Events abound in the city of Prague. In each season, you are sure to catch a Prague festival that travelers to the city look forward to. Indulge in these fabulous festivals in Prague and you will definitely want to see more when you come back in this festive metropolis.
People in the center of Prague celebrate the St. Nicholas’ Eve every fifth day of December and they do this by dressing up as St. Nicholas, an angel and a devil to symbolize confession, reward and punishment. These costumed people wander the streets of Prague while the rest of the grown men in the city drink beer instead. Czech composers showcase their musical pieces in the classical Bohuslav Martinů Festival.
During December, Prague is in a very festive mood as proven by Christmas markets at the Old Town square. Stalls sell various items and souvenirs. If you’re not in the mood to shop, you can watch street performers while you enjoy the Christmas spirit in Prague. Get bedazzled by spectacular fireworks at the Prague Castle or Vyšehrad in New Years Eve (Sylvester).
Other winter merriment include the Prague Writers Festival (for lovers of literature), Jan Palach Day on January 19 (to honor the death of university student Jan Palach after he set himself on fire as protest), and the Bohemian Carnival on February 13 to 24.
There can be quite a list of festivals in Prague during spring. One is the One World International Film Festival and the International Music Festival in March. Prague’s more subtle version of Ireland’s St. Patrick’s Day is the St. Joseph’s Day. For film fest aficionados, the Febiofest is a must-see because of the 500 movies shown in this independent film festival.
Warm weather is anticipated during the St. Matthew’s Fair at Vystaviste. Petřín Hill in Prague celebrate the end of winter and the new birth of spring through the Witches’ Night every April 30th. Book World Prague is at the Industrial Palace which is at the Prague Exhibition Grounds starts at the end of April as well where many exhibitors from 26 different countries will show off the latest in great literature.
The famed Prague Spring International Music Festival is a series of classical music and dance performances in churches, palaces and concert halls that mesmerizes visitors annually. Celebrations start with a procession from Smetana’s grave going to the concert hall in Municipal House. Gypsy culture is showcased through the festival called Khamoro.
Other popular festivals in Prague during spring are the Prague Fringe, International Tattoo Convention, and the World Festival of Puppet Art.
Pay your respects at the New Jewish Cemetery to one of Prague’s greatest writers, Franz Kafka, in his death anniversary every third of June. Bell-ringing at Bethlehem Chapel the night before the Jan Hus Day can be heard at the city. This is to honor the burning at the stake of Bohemian religious reformer Jan Hus in 1415.
Join the festivities at the international festival of contemporary dance and movement theater in Dance Prague (Tanec Praha). The 10-day Festival of Italian Operas at the State Opera House is also a good choice of event to attend to since it is an opportunity to catch very good productions outside the main opera season.

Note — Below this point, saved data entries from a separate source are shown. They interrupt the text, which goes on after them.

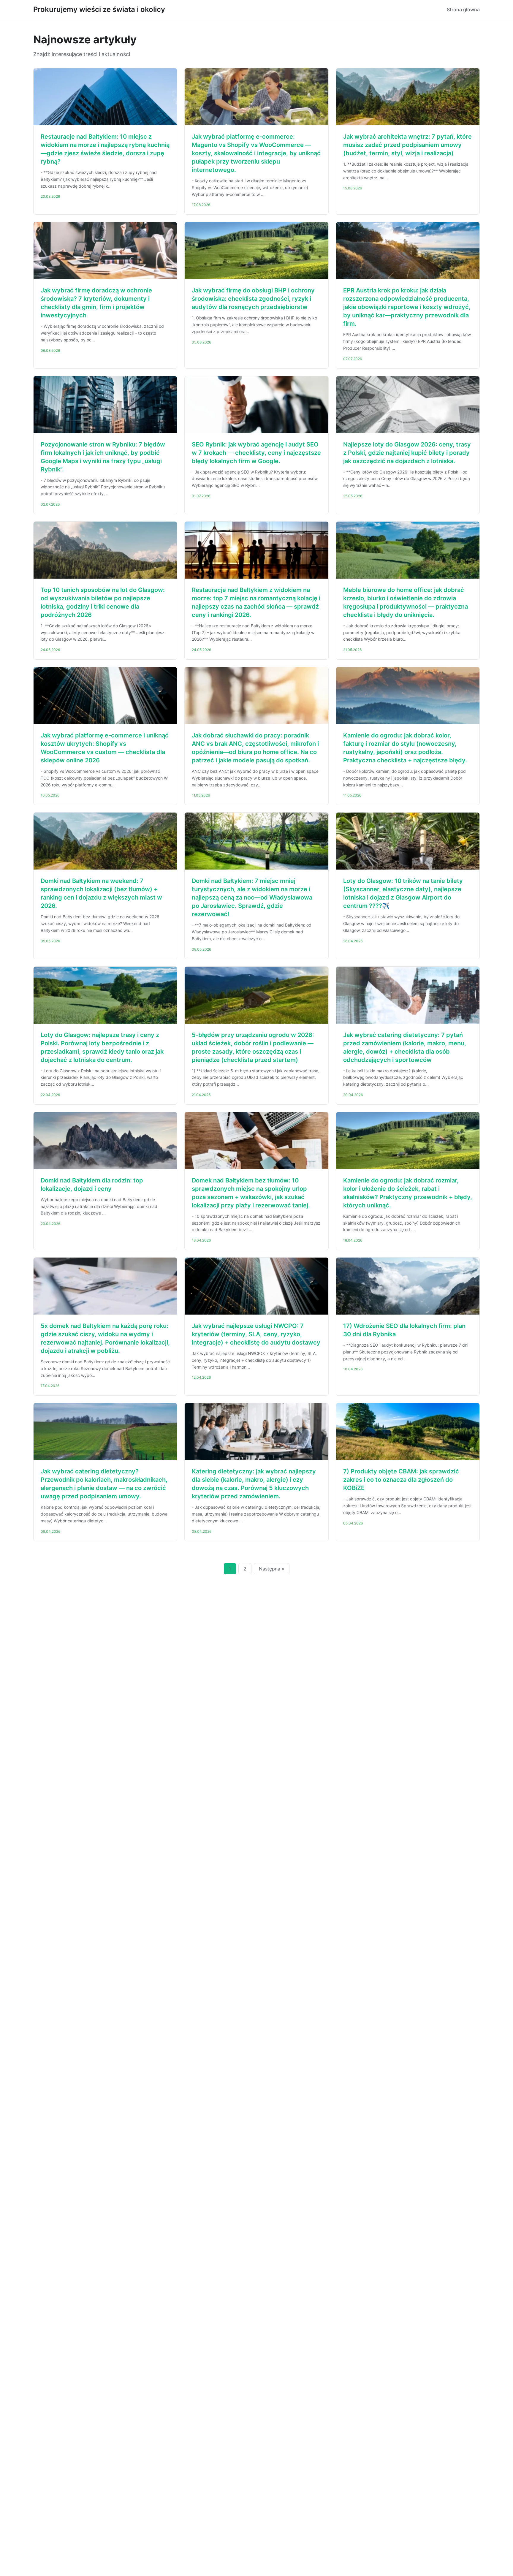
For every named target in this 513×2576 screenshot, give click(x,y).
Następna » (271, 1569)
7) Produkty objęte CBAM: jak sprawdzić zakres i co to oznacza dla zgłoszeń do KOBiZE (401, 1480)
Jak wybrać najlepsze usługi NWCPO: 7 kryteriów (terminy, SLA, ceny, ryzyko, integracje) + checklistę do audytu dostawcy (256, 1334)
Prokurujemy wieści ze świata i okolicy (99, 9)
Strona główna (463, 9)
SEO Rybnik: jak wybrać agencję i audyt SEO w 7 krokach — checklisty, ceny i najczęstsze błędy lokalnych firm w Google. (256, 453)
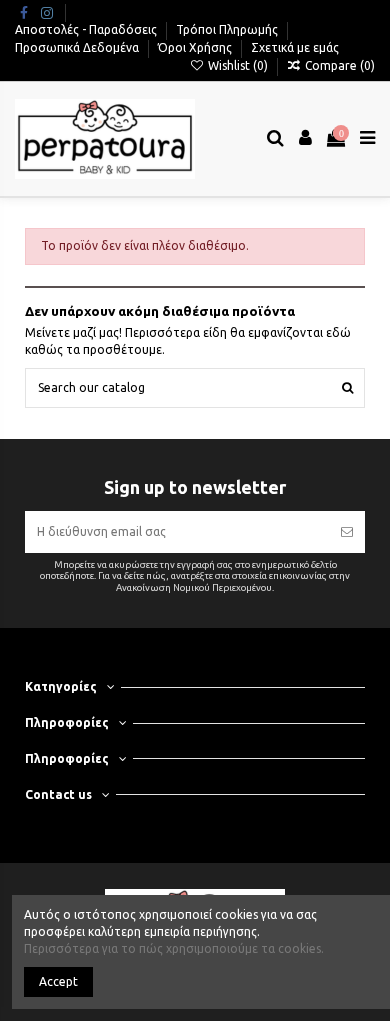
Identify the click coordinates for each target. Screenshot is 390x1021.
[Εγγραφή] (347, 532)
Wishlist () (237, 65)
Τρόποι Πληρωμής (228, 29)
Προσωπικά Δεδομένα (78, 47)
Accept (58, 981)
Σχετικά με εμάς (295, 47)
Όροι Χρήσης (196, 47)
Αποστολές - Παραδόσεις (87, 29)
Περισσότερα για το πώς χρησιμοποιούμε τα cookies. (174, 948)
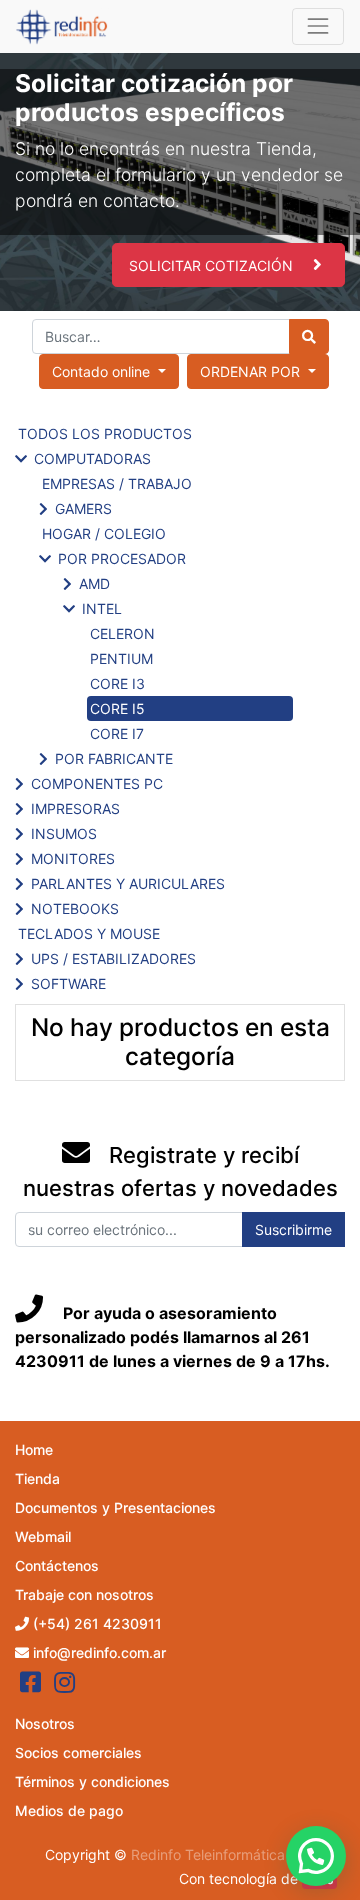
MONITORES (73, 858)
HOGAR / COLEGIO (104, 533)
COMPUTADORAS (92, 458)
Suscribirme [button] (293, 1229)
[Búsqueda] (309, 336)
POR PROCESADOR (122, 558)
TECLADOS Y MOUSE (89, 933)
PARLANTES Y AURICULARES (128, 883)
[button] (258, 371)
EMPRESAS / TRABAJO (117, 483)
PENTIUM (121, 658)
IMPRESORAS (75, 808)
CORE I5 (117, 708)
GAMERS (83, 508)
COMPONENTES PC (97, 783)
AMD (94, 583)
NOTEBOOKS (75, 908)
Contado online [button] (103, 371)
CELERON (122, 633)
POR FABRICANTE (114, 758)
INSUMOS (64, 833)
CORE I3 (117, 683)
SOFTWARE (68, 983)
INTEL (102, 608)
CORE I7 (117, 733)
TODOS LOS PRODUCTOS (105, 433)
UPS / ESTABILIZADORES (113, 958)
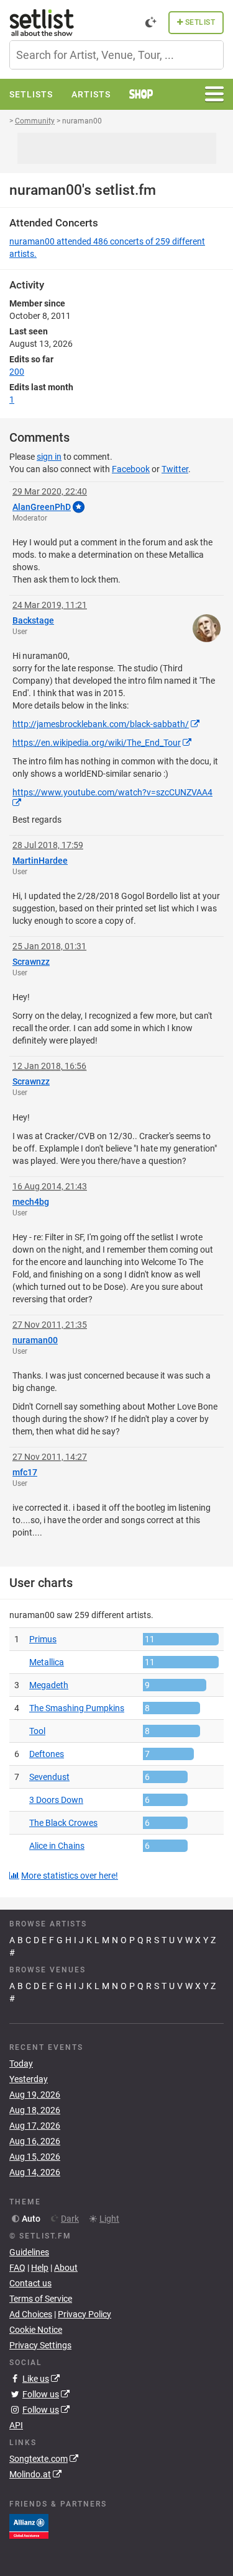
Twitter (175, 469)
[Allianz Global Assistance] (28, 2526)
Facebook (131, 469)
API (16, 2425)
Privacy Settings (40, 2345)
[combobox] (116, 54)
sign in (49, 457)
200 (16, 372)
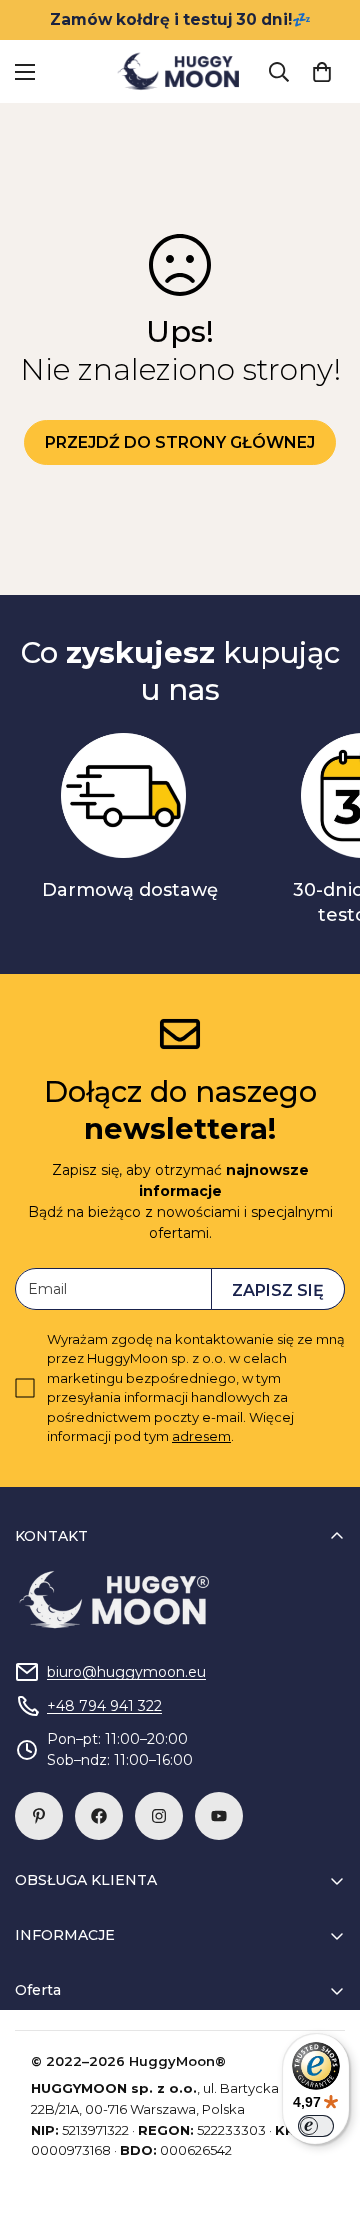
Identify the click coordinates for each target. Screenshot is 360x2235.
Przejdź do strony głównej (180, 442)
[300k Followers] (99, 1816)
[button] (322, 72)
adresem (201, 1436)
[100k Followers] (159, 1816)
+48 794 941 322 (104, 1706)
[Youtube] (219, 1816)
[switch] (316, 2126)
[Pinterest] (39, 1816)
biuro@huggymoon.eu (126, 1672)
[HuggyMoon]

Summer is not a bummer in Prague with a few more festival to see like the Summer Old Music Festival, United Islands of Prague, Mystic Skate Cup, and Shakespeare Summer Festivities.
You will enjoy three weeks performance of classical music during the Prague Autumn International Music Festival. This is held at the famed Rudolfinum where you’ll witness Czech orchestras, Russian symphony orchestras and choirs, virtuoso violinists, symphonic arrangements of jazz and other talents. Strings of Autumn Festival also showcases classical music.
For jazz fans, the International Jazz Festival in October must not be missed because jazz legends from all around the world attend and perform during this event. This is usually held at at Lucerna Music Bar.
Praguers also celebrate every year their first grape harvests by playing traditional music while drinking young wine. The celebration is called Vinohrady Grape Harvest. Czechs commemorate the Anniversary of the Velvet Revolution every November 17 at the Wenceslas Square. They regard this event in their history as life-changing.
Prague festivals are unique and distinct so if you are in the city, you might want to include attendance in these festivities in your city tour plan.